In the meantime, although hundreds of millions of dollars had been and were being provided by Trinidad and Tobago to the financially strapped Caricom States, in both outright aid and loans, these countries increased their imports from developed nations, while reducing their imports from TT.
Jamaica’s imports from Trinidad and Tobago in the period January to September, 1977 declined by approximately 50 percent. Guyana’s imports from this country also registered an uncomfortable decline.
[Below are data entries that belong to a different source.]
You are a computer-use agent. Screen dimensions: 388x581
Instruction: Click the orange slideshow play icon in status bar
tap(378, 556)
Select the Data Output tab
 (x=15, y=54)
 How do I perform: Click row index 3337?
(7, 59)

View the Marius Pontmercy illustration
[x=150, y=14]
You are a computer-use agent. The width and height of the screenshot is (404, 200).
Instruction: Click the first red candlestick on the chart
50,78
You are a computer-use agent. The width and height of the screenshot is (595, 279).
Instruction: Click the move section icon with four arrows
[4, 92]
In addition, an LDC, which late Prime Minister Dr Williams did not identify, taking advantage of the then special 35 percent value added concession allowed LDCs flooded Trinidad and Tobago with electronics “which seemed”, Williams declared, “in all but name, products of developed countries”. This island State was prepared to hoodwink TT, both in favour of electronics items produced in developed nations and at the expense of Trinidad and Tobago products and jobs.
While the above related to non-energy products, Trinidad and Tobago’s energy exports also suffered even as this country supplied aid and loans to Caricom States.
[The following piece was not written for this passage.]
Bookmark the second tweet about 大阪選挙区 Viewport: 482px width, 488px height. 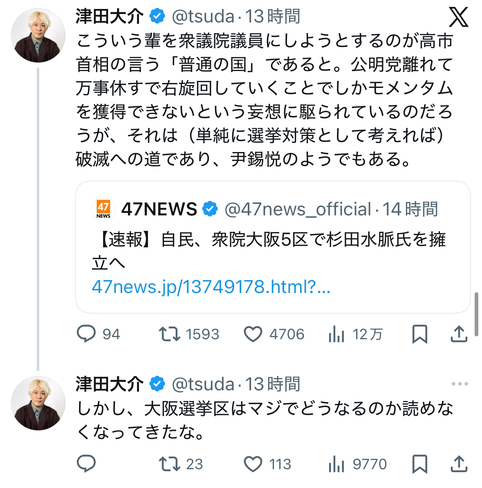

TT exports of mineral fuels and lubricants, to Jamaica, among other energy products, fell by a third between 1974 and 1976, while Jamaican imports of these products from Venezuela increased by more than 250 percent. In turn, the United States increased its oil exports to Jamaica for the same period by more than 300 percent!
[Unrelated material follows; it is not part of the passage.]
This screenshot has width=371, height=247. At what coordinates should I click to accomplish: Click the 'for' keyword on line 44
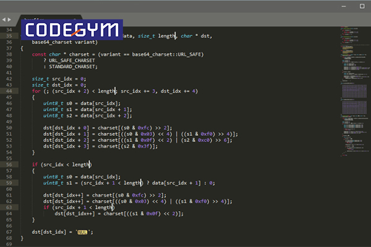(x=36, y=91)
“Clearly our $184 million loan to Jamaica in 1976”, Dr Williams lamented, “did nothing to help our principal export maintain its legitimate Caricom position.” Instead, crude oil exports to Jamaica declined from 3.2 million barrels in 1974 to 693,000 in the first eight months of 1977.
“What conclusion must we draw?”, Dr Williams asked. “Is it that the more we lend, the less we sell? If so, we lend only petro dollars. If we don’t sell the petro, where on earth are the dollars to come from?”
What was ironic about Jamaica’s turning away from Trinidad and Tobago’s exports of crude to its sharp 300 percent increase in imports of US crude oil between 1973 and 1976 is that the US would tacitly dismiss the proposal by the TT Government in 1977 for US participation in a TT conceived Caribbean Aid Consortium, which would have helped Jamaica, among others. Government had proposed the establishment of a US$800 million fund subscribed to by “metropolitan countries associated with the Caribbean — the United States, the United Kingdom, France and the Netherlands.
Under the TT proposal, the beneficiaries would have been those embraced by Caricom and there would have been the financing of local recurrent costs arising from greater production of food, the use of fertilisers, development of livestock, housing and timber potential and industrial development. Technology development and transfer was also advanced.
There is a post Tomas lesson in this. US contribution to development assistance in, for example, 1970 represented a mere 0.32 percent of its GNP and would continue to fall. The US was not prepared to assist Caribbean countries to advance, yet the same countries had no qualms about asking for TT aid even as they sought to strengthen the US GNP at the expense of Trinidad and Tobago’s.